= Work task =
Where the word "agent" shows up in the entries below, please copy the whole line.

= Entries supplied =
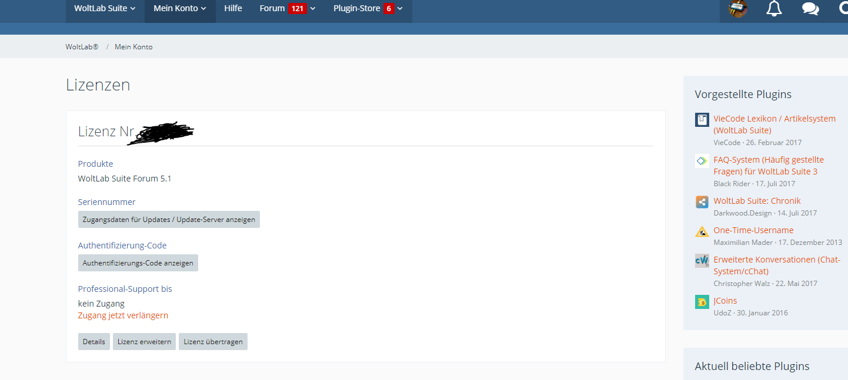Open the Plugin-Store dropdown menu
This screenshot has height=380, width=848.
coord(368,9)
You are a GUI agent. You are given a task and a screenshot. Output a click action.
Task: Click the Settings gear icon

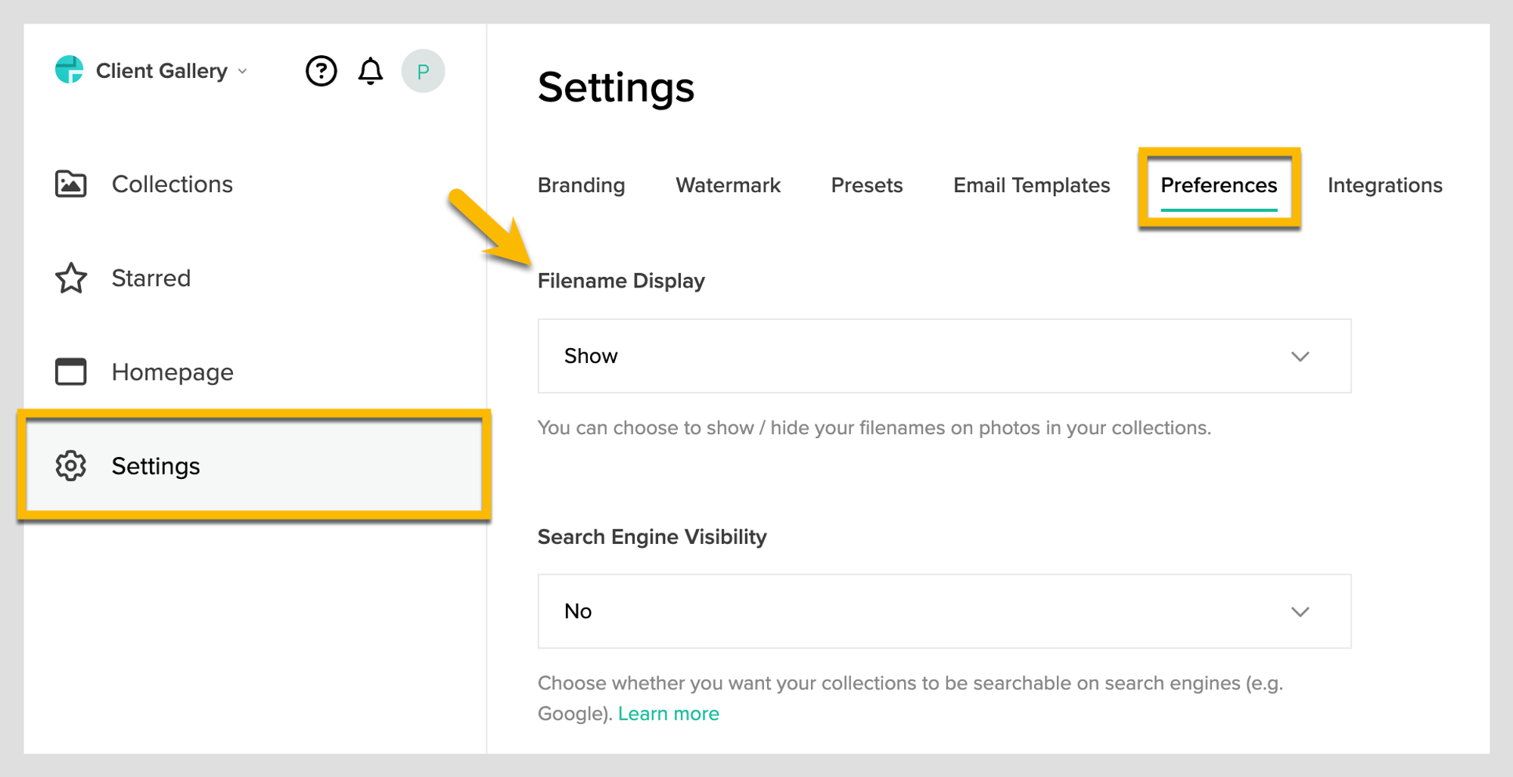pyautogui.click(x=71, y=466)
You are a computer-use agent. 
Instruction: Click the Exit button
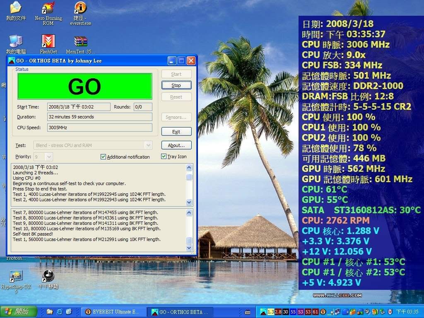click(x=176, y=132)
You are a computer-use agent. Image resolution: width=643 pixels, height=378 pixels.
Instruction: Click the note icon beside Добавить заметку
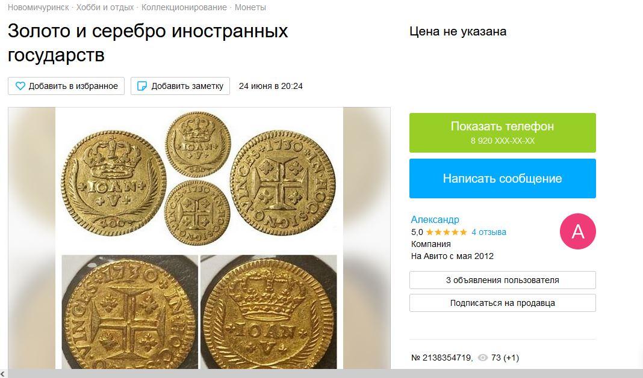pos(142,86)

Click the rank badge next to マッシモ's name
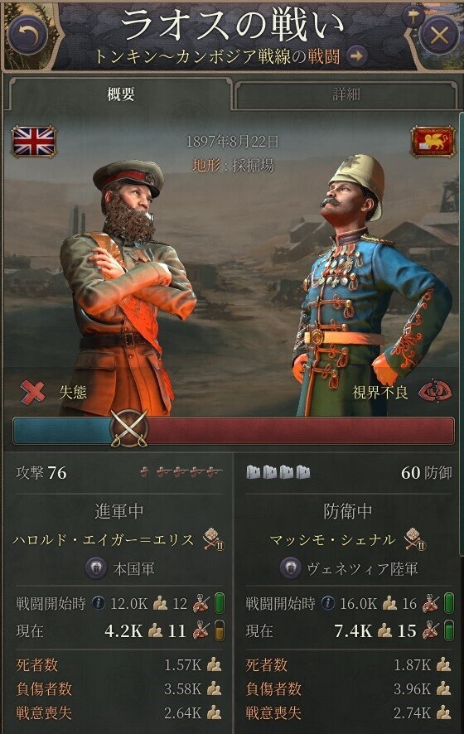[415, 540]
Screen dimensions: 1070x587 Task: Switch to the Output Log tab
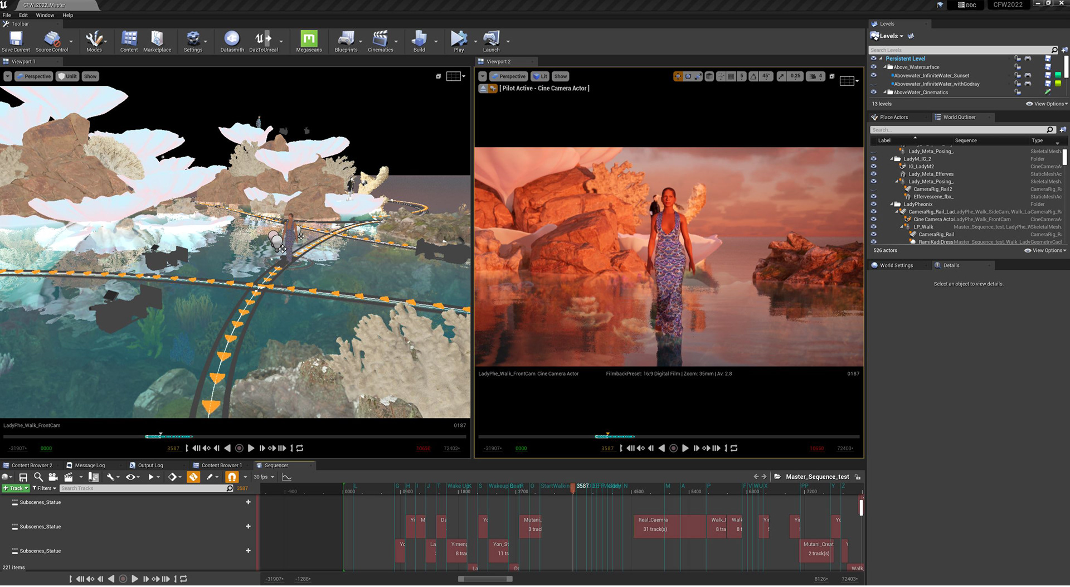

* * *

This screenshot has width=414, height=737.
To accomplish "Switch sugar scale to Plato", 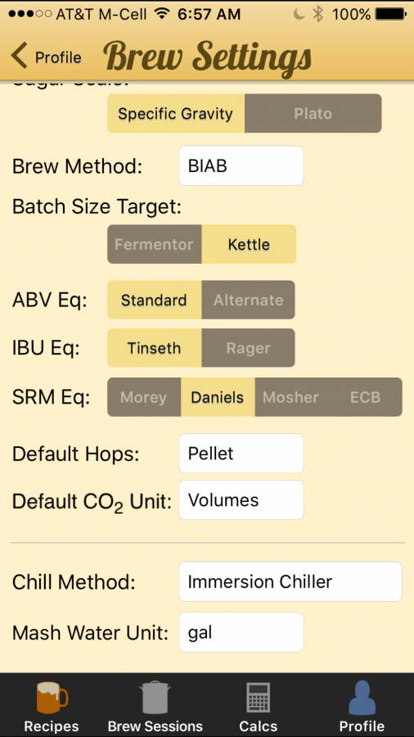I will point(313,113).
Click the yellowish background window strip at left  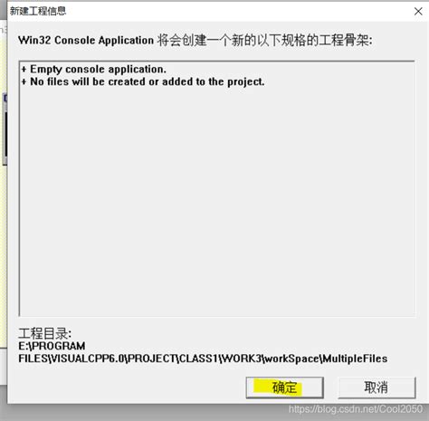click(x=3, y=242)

= Your response =
You are a GUI agent. You are given a task and a screenshot. Output a click action.
You are a computer-use agent. 
You are a computer-use agent. Image resolution: width=643 pixels, height=378 pixels.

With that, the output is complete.